Genetics plays a significant role in the development of both autism and ADHD and the co-occurrence of both. As neurodevelopmental conditions, we know both emerge from dysfunctions in the Central Nervous System and the brain’s Executive Functioning. As yet, though, research cannot confirm the causes of either condition or why there are higher rates of comorbidity.

A 2022 report shows how individuals with a dual diagnosis have twice the genetic predisposition for both conditions. This is different when it’s compared to ASD or ADHD as distinct and stand-alone conditions. And it reveals strong evidence and interesting considerations for the biological evolution and neurodivergence and higher rates of AuDHD.

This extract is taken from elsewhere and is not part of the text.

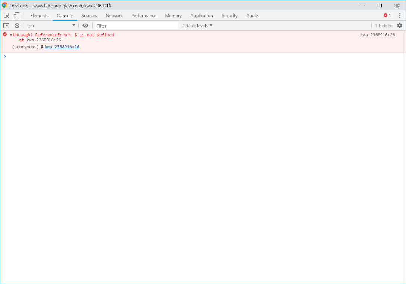Activate the inspect element picker icon

(x=7, y=16)
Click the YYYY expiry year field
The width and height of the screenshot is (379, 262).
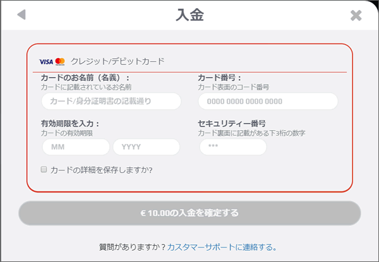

Further research reveals how firstborn children of women with ADHD have a six-fold higher likelihood of also having ADHD while–at the same time–being twice as likely to have autism than the rest of society.  

Is AuDHD an Official Diagnosis?

AuDHD is not considered an official diagnosis. It’s more of an identifier that’s accepted by the neurodivergent community. You can find AuDHD trending as #AuDHD on TikTok and Instagram. And it’s become popular on social media because of rising cases and higher rates of dual diagnosis in younger people.

Despite the popular use of the term, it is not an official term or label. And many people in the neurodiversity community suggest that people with AuDHD don’t have two conditions at the same time but more a set of individual diverse and interlinked traits. The same people also view people with autism and ADHD as sharing similar clusters of neurodivergent traits.

Despite this, anyone who uses the label should have these traits or a formal diagnosis of both autism and ADHD. And while AuDHD manifests in different ways in different people, those who experience more acute or severe symptoms may have problems with motor skills, social skills and executive functioning. 

Is There a Test for AuDHD?

As yet, there isn’t a single diagnostic test to diagnose both ADHD and autism in one sitting or at the same time. Because each condition is individual and distinct they do require separate diagnoses. And, as we’ve mentioned, rates are high and to date, there are no studies on how using ADHD treatments may work for people who have both ADHD and autism.

While it could be feasible to expect the medical community to develop a single test to determine AuDHD, until then individuals should expect to use the label when they receive a dual diagnosis. This can often take a long time and the current waiting list for an ADHD diagnosis is five years.